Why is inflation increasing now? It’s all about the money. Imagine tomorrow that suddenly all US money becomes a 10x larger number. Ten dollar bills become 100 dollar bills, bank accounts with $10,000 turn into accounts with $100,000, and the four quarters in your cup holder transform into a 10 dollar bill.
This might sound nice at first, but consider what happens next. If prices stay the same, suddenly people rush out to buy new things. Suddenly, a student with a $7000 student loan can buy a Porsche. Someone can afford a down payment on a house who was months away before. A kid with a generous allowance buys a flat-screen TV.
But now the problems appear. All cars for sale are being driven off the lot. TV shelves are empty. House offers pour in only minutes after listing. There is more money, but the exact same amount of goods exist. With so many customers demanding new goods, sellers have 10 customers fighting over one product. So what happens? The price is bid up.
In fact, prices in this world will make, on average, the same change as bank accounts. One dollar candy bars become $10, average quality TVs cost thousands of dollars, and the $100,000 two-bedroom in Kansas becomes a million-dollar purchase.
If more dollars chase the exact same goods, prices will rise.
Although the above example is simplified, the general idea holds in the real world. Unfortunately, not everyone has gotten 10x more money, but new money has been introduced to the economy.
The quantity of money (measured as “M2” by the Federal Reserve) has increased more than 32.9% since January 2020.
That means nearly one-quarter of the money in circulation has been created since then. As the following graph shows, a change like this is unprecedented in recent history.
Image Source: Federal Reserve Bank of St. Louis Series M2SL
The newly printed money helps fund the slew of trillion-dollar coronavirus spending which benefitted massive corporations. It also is an attempt to satisfy consumers’ demand to hold money so they will be comfortable spending again. And spending they are.
As lockdowns end and finally allow consumers to return to normal economic activity, the new money begins to move through the economy more quickly.
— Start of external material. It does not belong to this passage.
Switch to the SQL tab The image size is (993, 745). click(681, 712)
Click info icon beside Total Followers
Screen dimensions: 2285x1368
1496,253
Banks have more money to lend out and people are building new homes. As more homes are built, the demand for wood increases. As the demand for wood increases, the price of wood goes up. Sound familiar?
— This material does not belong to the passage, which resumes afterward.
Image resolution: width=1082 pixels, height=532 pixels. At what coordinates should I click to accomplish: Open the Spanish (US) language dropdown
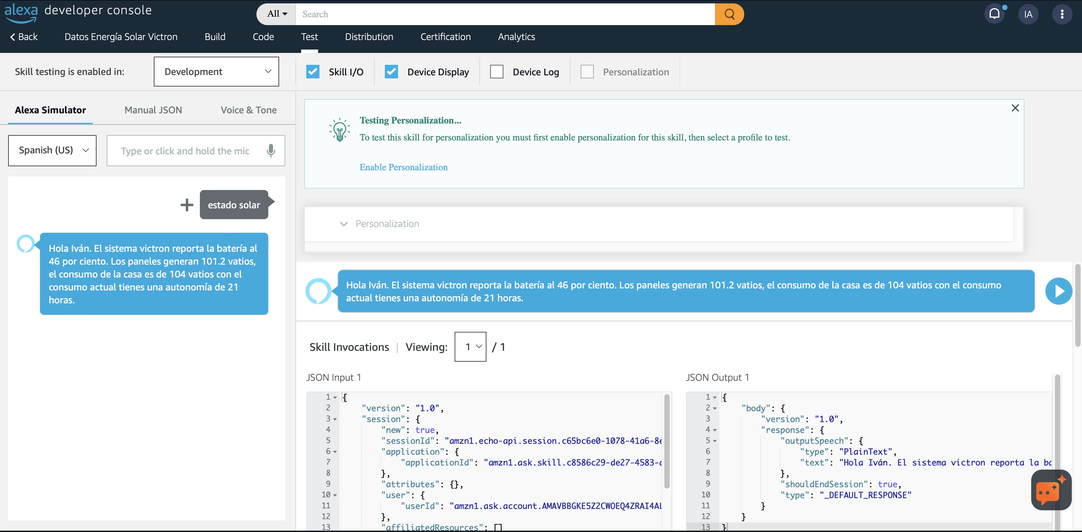pyautogui.click(x=52, y=150)
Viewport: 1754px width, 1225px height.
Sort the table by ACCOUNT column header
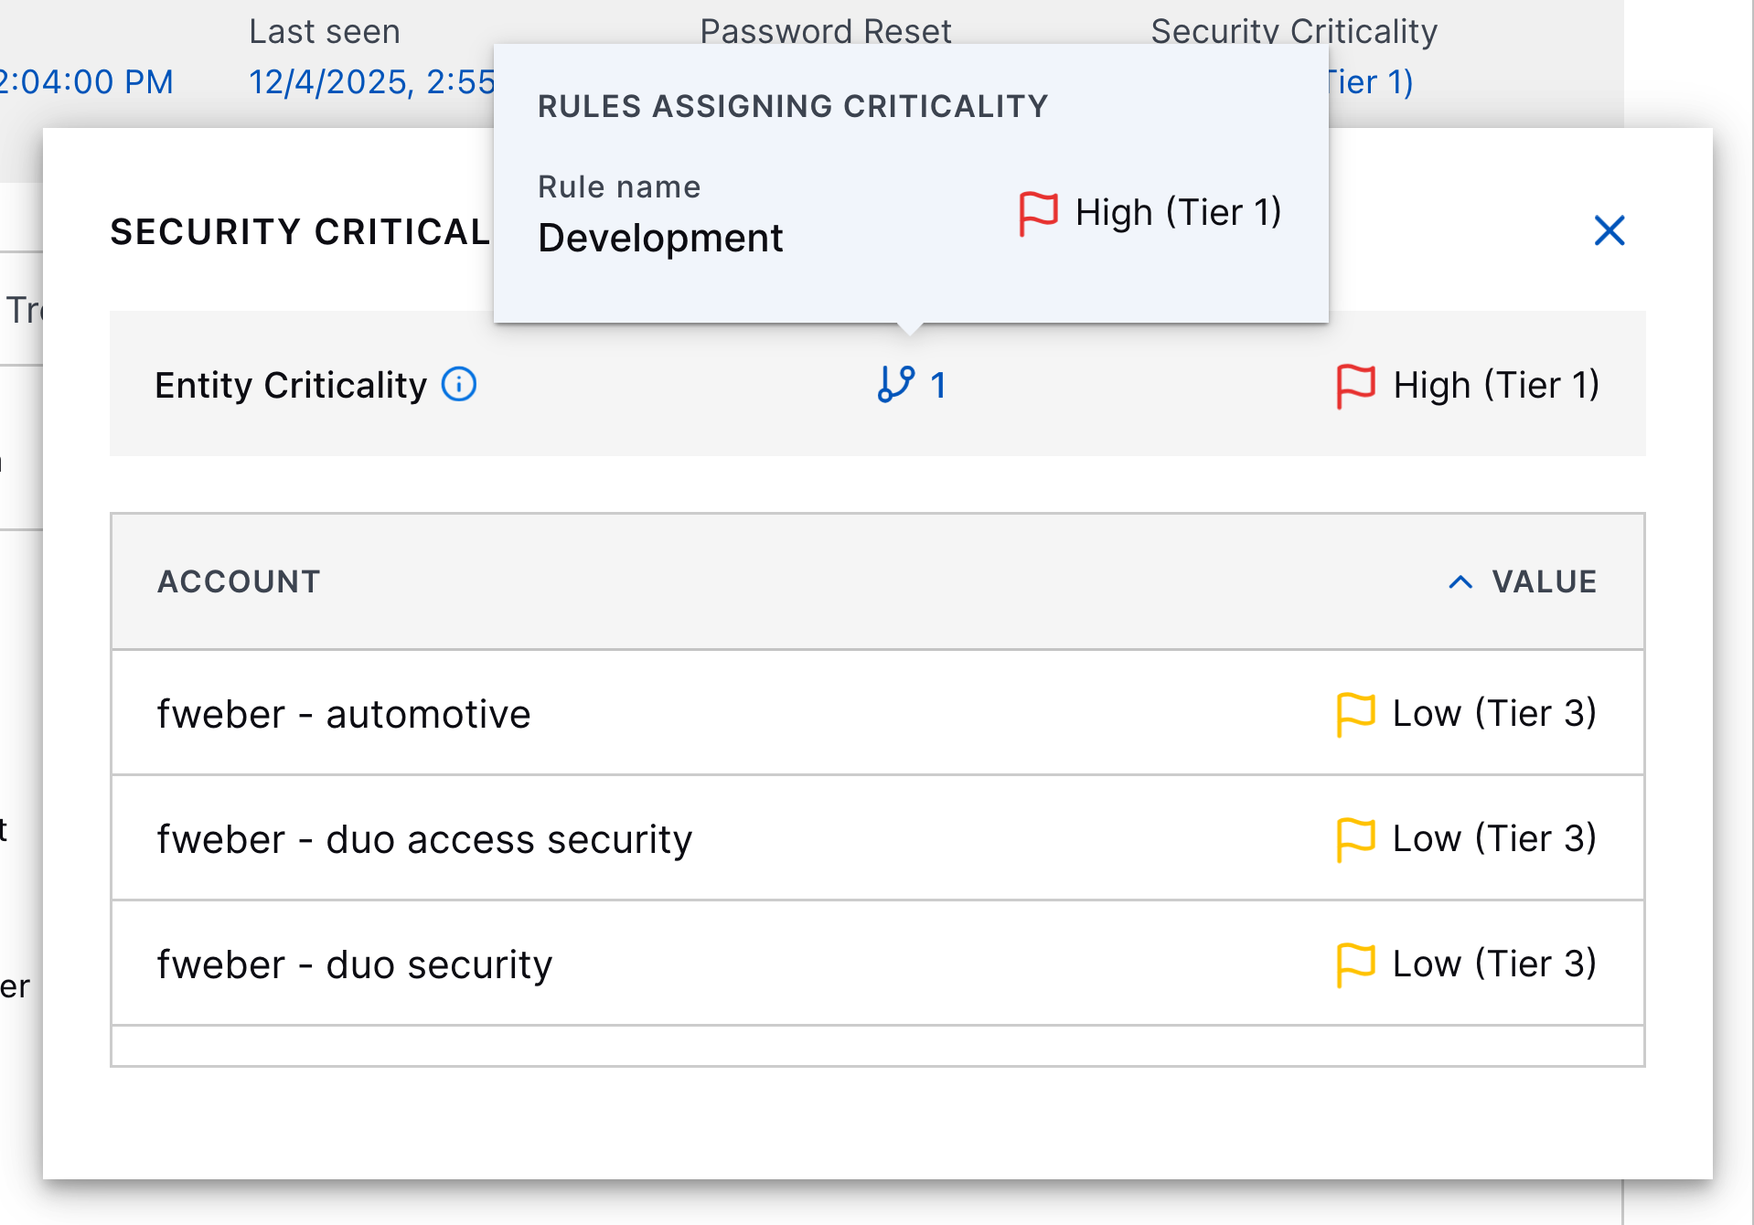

Although the new money won’t hit all markets at the same time, and it may take some time for demand to return to pre-lockdown levels, the inflation numbers indicate this process has begun. In order for inflation to slow down, either spending would have to slow down, or the government would have to lower the money supply.
None of this means hyperinflation is coming tomorrow or ever. In fact, it could be a blip caused by a low CPI benchmark. But given all the new money floating around, it shouldn’t surprise anyone if this rate of inflation were to persist or increase.
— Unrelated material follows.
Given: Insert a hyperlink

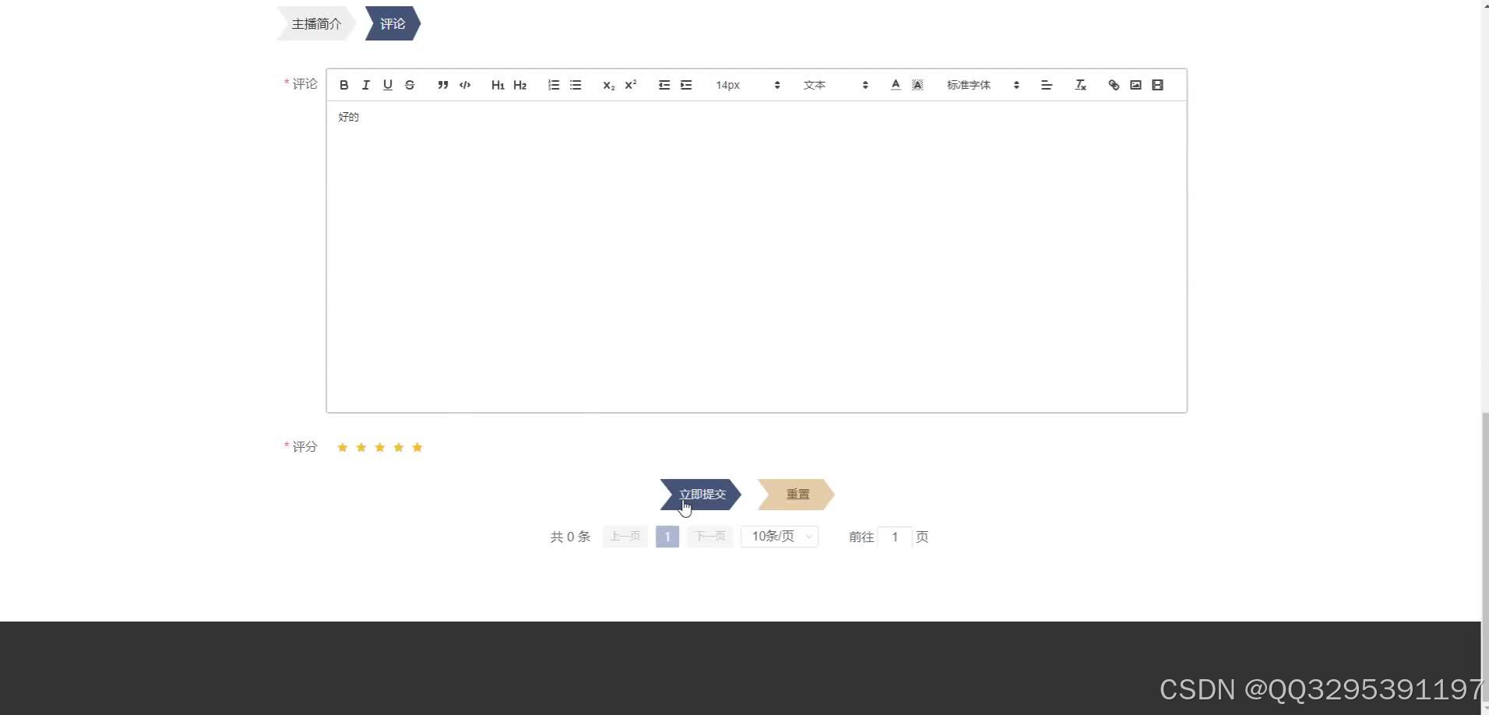Looking at the screenshot, I should [x=1113, y=85].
The Federal Reserve members aren’t worried, and, in fact, they claim to not be considering contractionary monetary policy until inflation is this level for some time. Many economists argue inflation would need to be much higher to be worth worrying about. But inflation need not be hyperinflation to be harmful to many. Inflation’s effects are not equal.
After a year of lockdowns leading to job losses and pay cuts, many Americans aren’t in a position to pay 4.2% higher prices. It’s easy for someone with a comfortable job or nest egg to scoff at these price increases, but working-class and poor Americans feel the difference.
At a time when Americans work to rebuild their savings to protect their families from future uncertainty, is it wise to ignore a policy that slowly eats away at their savings while they scramble to find new coupons for groceries or consider taking a much longer public transit route to save on gas? These struggles are worth consideration.
So will inflation rise? Will it fall? No one can say for sure. But we can say for sure that inflation doesn’t need to be in the double digits to hurt.